At HEXIS, every TRT protocol is managed by licensed medical providers — physicians and nurse practitioners with specific training in hormone replacement. Every protocol starts with a full panel. We don't prescribe based on symptoms alone, and we don't recommend a specific formulation without knowing your cardiovascular risk factors, fertility goals, and lifestyle. That information shapes the delivery route decision more than any single clinical metric.
If you're ready to have that conversation, schedule a consultation and we'll build a protocol around your actual numbers.
Frequently Asked Questions
Which type of testosterone is the most effective?
Effectiveness is route-neutral — what matters is whether your levels land consistently in the eugonadal range (300–1000 ng/dL). Injectable esters, oral TU, transdermal gels, and long-acting injectable TU have all demonstrated 84–87% eugonadal achievement rates in clinical trials. The best type is the one you will use consistently and that fits your clinical profile.
Does the delivery method affect testosterone side effects?
Yes, meaningfully. High-peak formulations like IM weekly injections drive more estradiol conversion and hematocrit elevation than flat-curve options like gels or subcutaneous injections. Oral TU adds a modest blood pressure signal (1.7–6 mmHg systolic). Nasal testosterone is the only route with evidence for preserved fertility.
Can I switch testosterone delivery methods?
Yes. Switching formulations is common as patient needs change. The transition typically involves a washout period or overlap depending on the half-lives involved. Any switch requires re-titration — your provider will recheck levels 4–6 weeks after the new formulation is established to confirm you are in range.
Is oral testosterone bad for your liver?
Modern oral testosterone undecanoate (Jatenzo, Kyzatrex, Tlando) is not liver-toxic. It absorbs through intestinal lymphatics, bypassing the liver's first-pass metabolism. Two-year trial data showed no clinically significant changes in liver function tests (Honig et al., 2022). The concern about liver toxicity applies to the old 17-alpha-alkylated oral androgens (methyltestosterone), which are no longer used in legitimate TRT.
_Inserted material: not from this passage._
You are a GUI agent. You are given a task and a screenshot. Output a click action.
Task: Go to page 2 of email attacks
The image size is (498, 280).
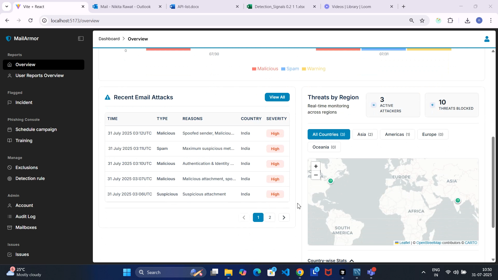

How long does it take to see results from testosterone therapy?
The timeline depends on the formulation and what you are measuring. Energy and libido often improve within 3–6 weeks. Body composition changes (lean mass, fat reduction) require 3–6 months of consistent therapy to become measurable. Bone density improvements take 12+ months. The Swerdloff & Dudley, 2020 one-year trial showed +3.2 kg lean mass and –2.4 kg fat mass at 365 days — those are real but not rapid changes.
Types of Testosterone & Delivery Methods: The Bottom Line
- 1
No single formulation is best — the right route depends on fertility goals, dosing tolerance, cardiovascular baseline, and cost. Injectable cypionate and enanthate remain first-line for most men because they are effective and cost-efficient (Campbell et al., 2023).
- 2
Pharmacokinetics drive the side effect profile. High-peak formulations (weekly IM injections) elevate estradiol and hematocrit more than flat-curve options like transdermal gels or subcutaneous injections. If those lab values matter for you, the route choice matters.
- 3
Natesto is the only approved TRT option with evidence for preserved spermatogenesis. If fertility is a priority, it's the conversation to have with your provider before starting any other form of testosterone replacement.